EXTRAIT DU TEXTE:
== == ==

Des plateformes pour la dénonciation des crimes sexuels ne cessent de naître dans le monde. Néanmoins, Au Burundi, l’opinion reste partagée quant à l’émergence de celles-ci. C’est le cas de la plateforme burundaise Shareurownstory. Pour, ou contre ?
« Glaçants, poignants, sidérants et révoltants ». Ce sont les mots que l’on trouve en commentaires sur plus d’une des publications de la page Instagram de shareurownstory. Ici, les victimes se livrent dans des récits dont les détails font froid dans le dos. Chaque jour des histoires sont postées. Les unes plus choquantes que les autres. Comme pour attester de l’étendue du fléauː même les bébés ne sont pas épargnés du drame, et le pire, les auteurs de ces abus sont pour la plupart des gens de l’entourage, parents, oncles, cousins, ou domestiques.

== == ==

Données enregistrées:
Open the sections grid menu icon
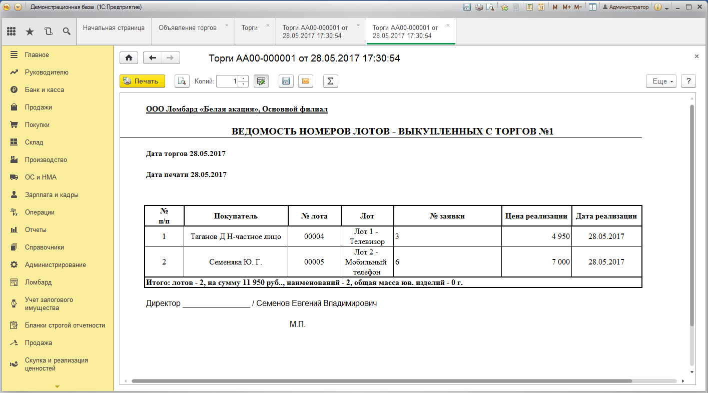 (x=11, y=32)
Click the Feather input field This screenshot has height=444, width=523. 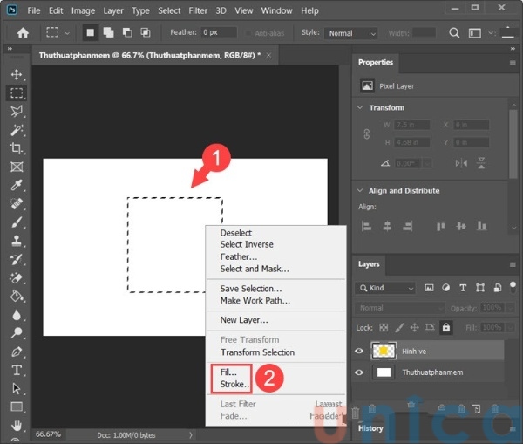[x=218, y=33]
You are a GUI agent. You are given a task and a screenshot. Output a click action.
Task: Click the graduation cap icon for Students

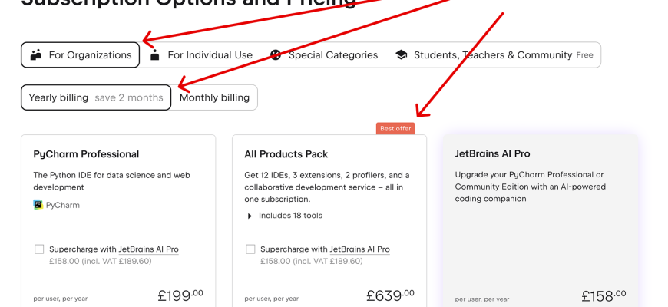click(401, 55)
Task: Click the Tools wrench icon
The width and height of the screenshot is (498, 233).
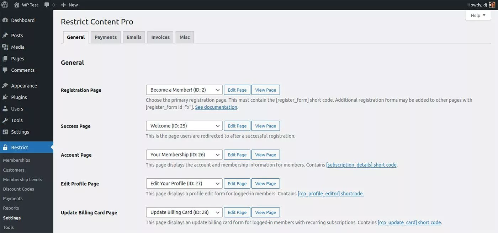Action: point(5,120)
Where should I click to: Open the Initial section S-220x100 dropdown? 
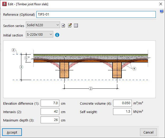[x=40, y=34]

== == ==

SÉRIE DE TÂCHES:
#1 D'après l'extrait sur la plateforme Shareurownstory, qui sont pour la plupart les auteurs des abus ?
#2 Indiquez si chaque affirmation concorde avec l'extrait sur la plateforme Shareurownstory, en citant les mots du texte qui tranchent. (a) Des histoires sont publiées chaque jour. (b) Au Burundi, l'émergence de ces plateformes fait l'unanimité. (c) Les bébés sont épargnés par ces abus.
#3 Citez s'il vous plaît le passage de l'extrait sur la plateforme Shareurownstory qui commence par « Des plateformes pour » et se poursuit jusqu'à « cousins, ou domestiques. ».
Les enregistrements forment un matériau à part, distinct de l'extrait.

RÉSULTATS:
#1 Des gens de l'entourage : parents, oncles, cousins ou domestiques.

#2
(a) Oui : « Chaque jour des histoires sont postées. »
(b) Non : « l’opinion reste partagée quant à l’émergence de celles-ci »
(c) Non : « même les bébés ne sont pas épargnés du drame »

#3
Des plateformes pour la dénonciation des crimes sexuels ne cessent de naître dans le monde. Néanmoins, Au Burundi, l’opinion reste partagée quant à l’émergence de celles-ci. C’est le cas de la plateforme burundaise Shareurownstory. Pour, ou contre ?
« Glaçants, poignants, sidérants et révoltants ». Ce sont les mots que l’on trouve en commentaires sur plus d’une des publications de la page Instagram de shareurownstory. Ici, les victimes se livrent dans des récits dont les détails font froid dans le dos. Chaque jour des histoires sont postées. Les unes plus choquantes que les autres. Comme pour attester de l’étendue du fléauː même les bébés ne sont pas épargnés du drame, et le pire, les auteurs de ces abus sont pour la plupart des gens de l’entourage, parents, oncles, cousins, ou domestiques.